The year was 1937, before the start of the 2nd World War when Pastor Martin Niemöller, a German Lutheran Pastor, was put in a concentration camp. He, along with Dietrich Bonhoeffer was part of the Confessing Church, an underground church that opposed the Nazi Regime and its takeover of the Christian Churches. Niemöller is credited with writing the following:

When the concentration camp was opened we wrote (down) the year 1933, and the people who were put in the camps then were Communists. Who cared about them? We knew it, (because) it was printed in the newspapers.

Who raised their voice, maybe the Confessing Church? We thought: Communists, those opponents of religion, those enemies of Christians – “should I be my brother’s keeper?”

Then they got rid of the sick, the so-called incurables. – I remember a conversation I had with a person who claimed to be a Christian. He said: Perhaps it’s right, these incurably sick people just cost the state money, and they are just a burden to themselves and to others. Isn’t it best for all concerned if they are taken out of the middle [of society]? — Only then did the church as such take note. Then we started talking, until our voices were again silenced in public.

The Church did not concern itself with politics at all at that time, and it shouldn’t have anything do with them either. In the Confessing Church we didn’t want to represent any political resistance per se, but we wanted to determine for the Church that which was not right, and that it should not become right in the Church.

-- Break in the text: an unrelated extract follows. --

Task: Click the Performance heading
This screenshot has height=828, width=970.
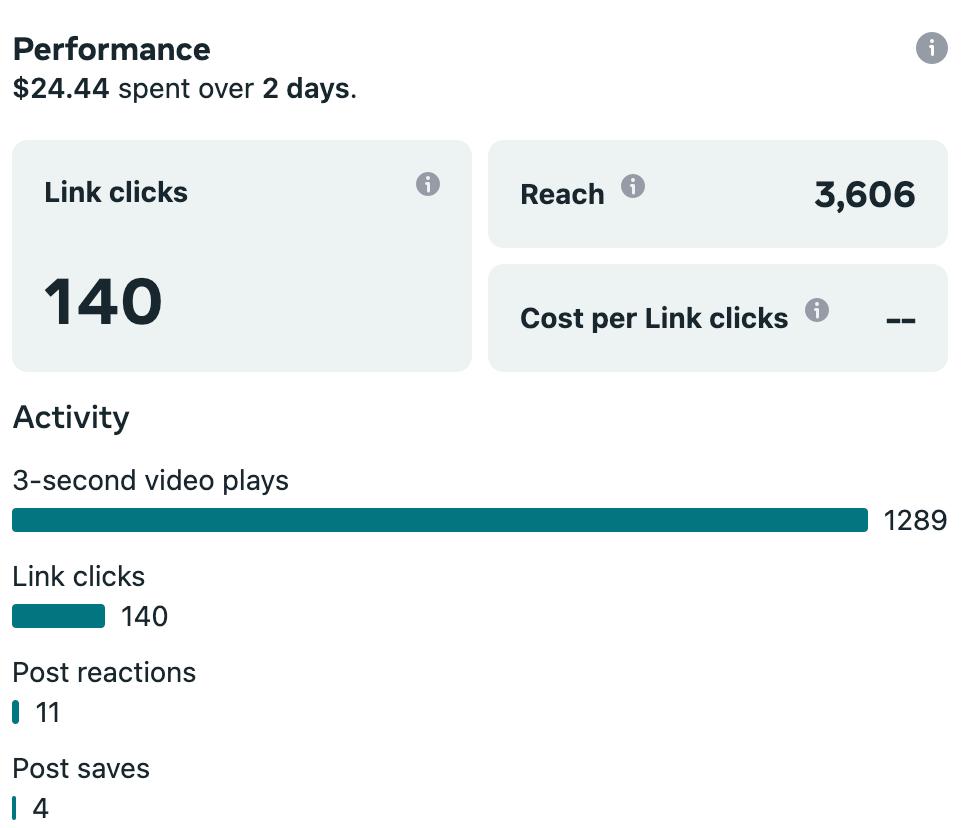Action: pyautogui.click(x=111, y=49)
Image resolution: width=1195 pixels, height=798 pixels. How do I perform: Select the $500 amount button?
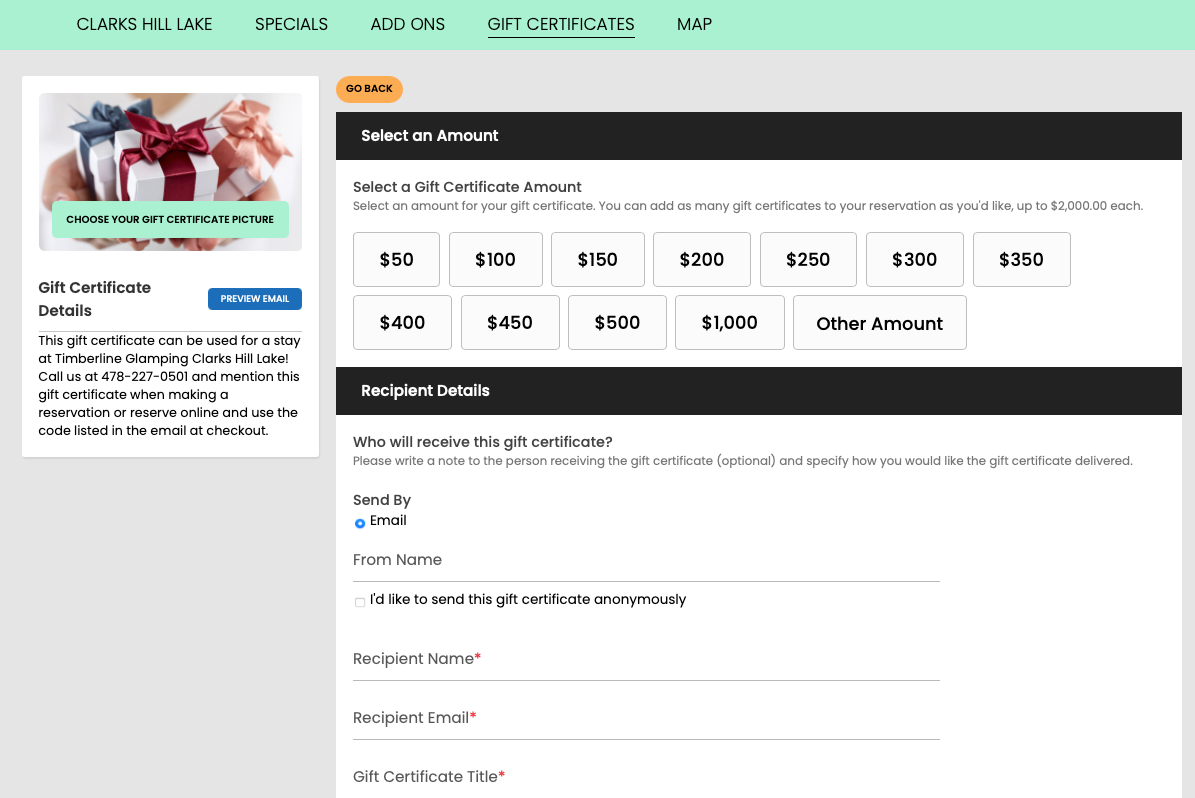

So, should we as worshipping Christians keep a distance from the political and secular realms of our society as was done over 50 years ago?

Today is the second Sunday after Pentecost in the year of the church and Memorial Day weekend for the secular realm.  So at this time of the year, there is at theological debate on whether churches should observe Memorial Day during the regular Sunday worship service.  Do these patriotic holidays have a place in the church?

Let’s look at Memorial Day through the lens of the Gospel of Jesus Christ.  The word Gospel comes from the Greek meaning Good News.  The Good news of Jesus Christ, means that because of Jesus’ death and resurrection, we are free from worrying about sin and death.  Jesus made a sacrifice for us so that we may have eternal life.  Nothing we can do can separate us from the love of God.  Good works have no bearing on our salvation – we are saved by the Grace of God through faith. Period.  But this gospel lens also includes the teachings of Jesus – the Litmus test would be to see if remembering those who served and or died for our freedoms goes against the Gospel and teachings of Jesus.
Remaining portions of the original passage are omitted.